## EXERCISE PROMPT
Check each line of the records below and collect those holding "Патріарший".

## RECORDS TO PROCESS
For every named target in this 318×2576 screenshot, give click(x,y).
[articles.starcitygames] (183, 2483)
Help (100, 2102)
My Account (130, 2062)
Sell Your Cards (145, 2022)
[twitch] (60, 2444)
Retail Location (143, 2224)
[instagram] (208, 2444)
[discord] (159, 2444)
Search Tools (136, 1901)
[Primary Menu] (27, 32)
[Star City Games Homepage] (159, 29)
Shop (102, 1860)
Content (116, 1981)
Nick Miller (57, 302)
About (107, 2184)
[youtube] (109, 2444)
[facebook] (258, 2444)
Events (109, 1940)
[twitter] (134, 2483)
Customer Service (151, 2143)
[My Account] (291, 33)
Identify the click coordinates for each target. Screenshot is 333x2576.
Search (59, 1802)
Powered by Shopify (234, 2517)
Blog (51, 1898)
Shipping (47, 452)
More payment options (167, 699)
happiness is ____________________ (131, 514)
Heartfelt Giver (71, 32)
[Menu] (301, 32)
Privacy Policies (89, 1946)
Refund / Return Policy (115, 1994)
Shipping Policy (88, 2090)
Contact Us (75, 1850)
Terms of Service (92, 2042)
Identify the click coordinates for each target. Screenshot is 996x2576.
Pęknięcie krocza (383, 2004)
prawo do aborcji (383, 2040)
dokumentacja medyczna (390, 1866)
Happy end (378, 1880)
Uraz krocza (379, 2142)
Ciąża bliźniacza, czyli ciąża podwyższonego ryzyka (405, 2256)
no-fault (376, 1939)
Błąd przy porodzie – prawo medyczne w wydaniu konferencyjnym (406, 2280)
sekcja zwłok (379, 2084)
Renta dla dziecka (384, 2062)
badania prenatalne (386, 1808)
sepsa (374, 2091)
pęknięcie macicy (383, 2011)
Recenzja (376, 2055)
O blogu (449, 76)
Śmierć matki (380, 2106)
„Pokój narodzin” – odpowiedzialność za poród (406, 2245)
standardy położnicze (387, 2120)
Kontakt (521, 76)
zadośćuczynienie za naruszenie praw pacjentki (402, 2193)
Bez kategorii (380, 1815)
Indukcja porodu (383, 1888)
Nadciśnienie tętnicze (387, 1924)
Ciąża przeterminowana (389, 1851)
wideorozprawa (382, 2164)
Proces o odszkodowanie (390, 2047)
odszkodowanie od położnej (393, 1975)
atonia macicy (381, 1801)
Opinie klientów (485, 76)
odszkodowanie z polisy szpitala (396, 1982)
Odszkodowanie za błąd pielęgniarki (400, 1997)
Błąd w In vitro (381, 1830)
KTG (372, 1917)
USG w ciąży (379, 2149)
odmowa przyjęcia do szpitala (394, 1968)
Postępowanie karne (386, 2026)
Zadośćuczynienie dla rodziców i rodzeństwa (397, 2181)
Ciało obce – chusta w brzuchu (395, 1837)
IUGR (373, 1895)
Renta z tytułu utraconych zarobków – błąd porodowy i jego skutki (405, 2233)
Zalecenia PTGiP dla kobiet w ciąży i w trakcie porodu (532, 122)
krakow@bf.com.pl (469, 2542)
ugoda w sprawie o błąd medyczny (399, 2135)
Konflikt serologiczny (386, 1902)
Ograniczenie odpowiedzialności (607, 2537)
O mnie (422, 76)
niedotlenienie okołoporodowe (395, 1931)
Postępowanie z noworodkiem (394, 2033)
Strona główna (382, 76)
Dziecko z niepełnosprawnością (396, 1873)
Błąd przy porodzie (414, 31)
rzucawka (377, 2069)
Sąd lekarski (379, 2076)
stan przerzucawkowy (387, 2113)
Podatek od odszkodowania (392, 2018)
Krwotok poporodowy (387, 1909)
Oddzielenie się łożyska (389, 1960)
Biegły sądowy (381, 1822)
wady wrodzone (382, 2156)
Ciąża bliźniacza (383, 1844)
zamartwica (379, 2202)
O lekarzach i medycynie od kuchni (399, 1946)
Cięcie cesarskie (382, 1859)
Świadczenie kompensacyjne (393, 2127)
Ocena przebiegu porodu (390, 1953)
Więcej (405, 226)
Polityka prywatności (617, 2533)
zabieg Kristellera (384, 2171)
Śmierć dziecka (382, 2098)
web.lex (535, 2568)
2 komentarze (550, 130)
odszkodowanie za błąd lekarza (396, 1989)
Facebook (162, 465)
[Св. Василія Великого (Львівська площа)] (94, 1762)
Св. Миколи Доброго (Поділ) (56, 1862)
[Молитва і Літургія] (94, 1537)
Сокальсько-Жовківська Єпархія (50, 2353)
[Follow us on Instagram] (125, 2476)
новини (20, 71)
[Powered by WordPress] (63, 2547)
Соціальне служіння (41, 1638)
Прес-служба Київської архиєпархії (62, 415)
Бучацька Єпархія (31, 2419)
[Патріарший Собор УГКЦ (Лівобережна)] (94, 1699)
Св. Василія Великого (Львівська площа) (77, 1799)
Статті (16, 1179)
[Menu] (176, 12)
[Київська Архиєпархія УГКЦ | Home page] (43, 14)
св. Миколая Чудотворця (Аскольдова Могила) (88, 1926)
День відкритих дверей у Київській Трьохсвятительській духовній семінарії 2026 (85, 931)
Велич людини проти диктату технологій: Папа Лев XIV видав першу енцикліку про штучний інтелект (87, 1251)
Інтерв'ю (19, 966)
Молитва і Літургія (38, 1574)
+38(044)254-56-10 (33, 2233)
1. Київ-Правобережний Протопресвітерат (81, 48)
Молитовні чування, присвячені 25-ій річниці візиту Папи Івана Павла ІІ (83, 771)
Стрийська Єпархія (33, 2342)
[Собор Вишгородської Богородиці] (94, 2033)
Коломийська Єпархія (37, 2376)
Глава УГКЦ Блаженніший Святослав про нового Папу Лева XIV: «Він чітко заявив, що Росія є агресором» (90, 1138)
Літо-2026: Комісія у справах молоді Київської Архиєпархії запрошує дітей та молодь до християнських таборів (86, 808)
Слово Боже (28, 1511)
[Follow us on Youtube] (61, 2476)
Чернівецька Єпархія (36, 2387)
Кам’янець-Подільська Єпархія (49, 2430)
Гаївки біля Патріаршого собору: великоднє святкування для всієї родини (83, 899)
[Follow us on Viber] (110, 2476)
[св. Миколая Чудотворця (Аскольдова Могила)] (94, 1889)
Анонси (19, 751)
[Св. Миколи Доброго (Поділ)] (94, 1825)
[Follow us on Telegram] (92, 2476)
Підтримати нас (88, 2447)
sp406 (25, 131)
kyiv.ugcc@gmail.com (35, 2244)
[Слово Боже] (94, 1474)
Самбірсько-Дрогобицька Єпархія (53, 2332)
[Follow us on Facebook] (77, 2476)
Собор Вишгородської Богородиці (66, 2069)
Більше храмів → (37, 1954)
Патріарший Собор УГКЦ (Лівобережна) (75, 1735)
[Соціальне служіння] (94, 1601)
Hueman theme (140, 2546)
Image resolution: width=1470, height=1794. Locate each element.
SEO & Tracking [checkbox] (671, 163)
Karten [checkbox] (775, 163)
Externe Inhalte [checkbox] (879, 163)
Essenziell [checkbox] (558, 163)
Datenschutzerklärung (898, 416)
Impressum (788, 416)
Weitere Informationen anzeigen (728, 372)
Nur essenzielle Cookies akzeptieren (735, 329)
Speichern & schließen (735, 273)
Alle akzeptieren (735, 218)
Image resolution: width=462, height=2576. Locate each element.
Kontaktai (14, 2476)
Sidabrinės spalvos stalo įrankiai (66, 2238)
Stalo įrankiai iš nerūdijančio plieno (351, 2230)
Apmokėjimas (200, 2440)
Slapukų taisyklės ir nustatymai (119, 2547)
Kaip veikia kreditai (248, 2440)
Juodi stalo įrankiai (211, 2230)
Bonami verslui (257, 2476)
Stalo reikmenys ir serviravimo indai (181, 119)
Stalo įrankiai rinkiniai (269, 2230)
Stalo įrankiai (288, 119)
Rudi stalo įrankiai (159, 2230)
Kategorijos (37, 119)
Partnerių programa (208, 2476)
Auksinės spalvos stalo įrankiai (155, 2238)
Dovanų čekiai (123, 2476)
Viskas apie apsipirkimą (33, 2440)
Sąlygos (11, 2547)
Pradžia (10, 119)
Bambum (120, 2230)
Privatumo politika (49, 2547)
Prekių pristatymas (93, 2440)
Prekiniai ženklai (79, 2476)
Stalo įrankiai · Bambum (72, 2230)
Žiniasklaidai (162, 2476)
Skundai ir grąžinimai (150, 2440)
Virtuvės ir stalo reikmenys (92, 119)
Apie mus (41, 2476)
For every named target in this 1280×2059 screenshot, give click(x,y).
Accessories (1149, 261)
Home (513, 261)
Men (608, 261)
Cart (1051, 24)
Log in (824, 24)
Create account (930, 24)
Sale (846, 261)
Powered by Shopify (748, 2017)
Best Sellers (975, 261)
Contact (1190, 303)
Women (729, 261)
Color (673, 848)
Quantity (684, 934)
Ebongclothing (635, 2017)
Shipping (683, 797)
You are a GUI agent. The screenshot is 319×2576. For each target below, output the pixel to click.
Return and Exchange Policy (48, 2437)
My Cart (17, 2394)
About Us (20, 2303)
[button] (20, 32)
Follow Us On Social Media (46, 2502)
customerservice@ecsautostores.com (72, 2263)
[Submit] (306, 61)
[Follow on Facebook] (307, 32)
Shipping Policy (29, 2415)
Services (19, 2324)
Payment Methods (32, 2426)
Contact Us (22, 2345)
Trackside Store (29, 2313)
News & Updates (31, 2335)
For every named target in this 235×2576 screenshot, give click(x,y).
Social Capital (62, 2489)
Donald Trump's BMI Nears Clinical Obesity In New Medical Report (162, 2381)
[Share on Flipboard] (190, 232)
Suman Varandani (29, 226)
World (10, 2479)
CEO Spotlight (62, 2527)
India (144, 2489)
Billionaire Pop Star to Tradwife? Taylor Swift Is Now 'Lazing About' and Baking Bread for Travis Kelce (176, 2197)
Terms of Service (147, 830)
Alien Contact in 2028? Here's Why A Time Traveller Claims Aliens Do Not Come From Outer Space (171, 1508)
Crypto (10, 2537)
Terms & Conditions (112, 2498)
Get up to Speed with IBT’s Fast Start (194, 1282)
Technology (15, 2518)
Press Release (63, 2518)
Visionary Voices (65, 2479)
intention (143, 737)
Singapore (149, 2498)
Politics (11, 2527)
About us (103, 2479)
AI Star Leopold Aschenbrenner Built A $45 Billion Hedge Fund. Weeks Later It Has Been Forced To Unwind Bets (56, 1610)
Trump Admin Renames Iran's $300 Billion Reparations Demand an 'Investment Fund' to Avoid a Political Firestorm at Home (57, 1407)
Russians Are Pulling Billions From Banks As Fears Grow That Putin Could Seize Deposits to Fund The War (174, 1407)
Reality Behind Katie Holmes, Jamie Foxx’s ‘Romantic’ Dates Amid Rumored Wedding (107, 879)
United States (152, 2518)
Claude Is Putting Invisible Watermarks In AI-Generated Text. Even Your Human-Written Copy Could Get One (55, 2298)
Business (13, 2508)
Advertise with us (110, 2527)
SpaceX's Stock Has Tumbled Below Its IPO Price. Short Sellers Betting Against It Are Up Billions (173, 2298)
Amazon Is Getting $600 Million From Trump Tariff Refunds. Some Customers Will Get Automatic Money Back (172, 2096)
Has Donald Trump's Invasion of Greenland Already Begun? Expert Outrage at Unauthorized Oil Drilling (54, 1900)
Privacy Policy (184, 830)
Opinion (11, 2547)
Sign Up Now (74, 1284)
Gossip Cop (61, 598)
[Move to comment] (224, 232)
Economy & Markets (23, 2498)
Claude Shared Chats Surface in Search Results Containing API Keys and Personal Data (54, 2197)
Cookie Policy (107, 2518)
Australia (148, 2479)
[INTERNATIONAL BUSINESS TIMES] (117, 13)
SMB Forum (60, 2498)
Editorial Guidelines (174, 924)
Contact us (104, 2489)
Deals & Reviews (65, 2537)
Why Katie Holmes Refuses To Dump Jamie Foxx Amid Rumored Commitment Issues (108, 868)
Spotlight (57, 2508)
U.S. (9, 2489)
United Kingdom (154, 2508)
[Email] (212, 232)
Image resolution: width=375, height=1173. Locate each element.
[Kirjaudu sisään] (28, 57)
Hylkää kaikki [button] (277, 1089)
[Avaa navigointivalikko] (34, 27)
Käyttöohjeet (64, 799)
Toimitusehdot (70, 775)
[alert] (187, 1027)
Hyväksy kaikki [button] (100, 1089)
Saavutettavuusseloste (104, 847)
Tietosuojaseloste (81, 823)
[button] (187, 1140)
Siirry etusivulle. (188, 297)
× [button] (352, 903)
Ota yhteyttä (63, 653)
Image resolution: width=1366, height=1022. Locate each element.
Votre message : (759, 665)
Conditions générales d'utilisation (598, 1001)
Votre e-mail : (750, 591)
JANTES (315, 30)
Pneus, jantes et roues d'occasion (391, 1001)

## WORKED SOLUTION
[Патріарший Собор УГКЦ (Лівобережна)] (94, 1699)
Патріарший Собор УГКЦ (Лівобережна) (75, 1735)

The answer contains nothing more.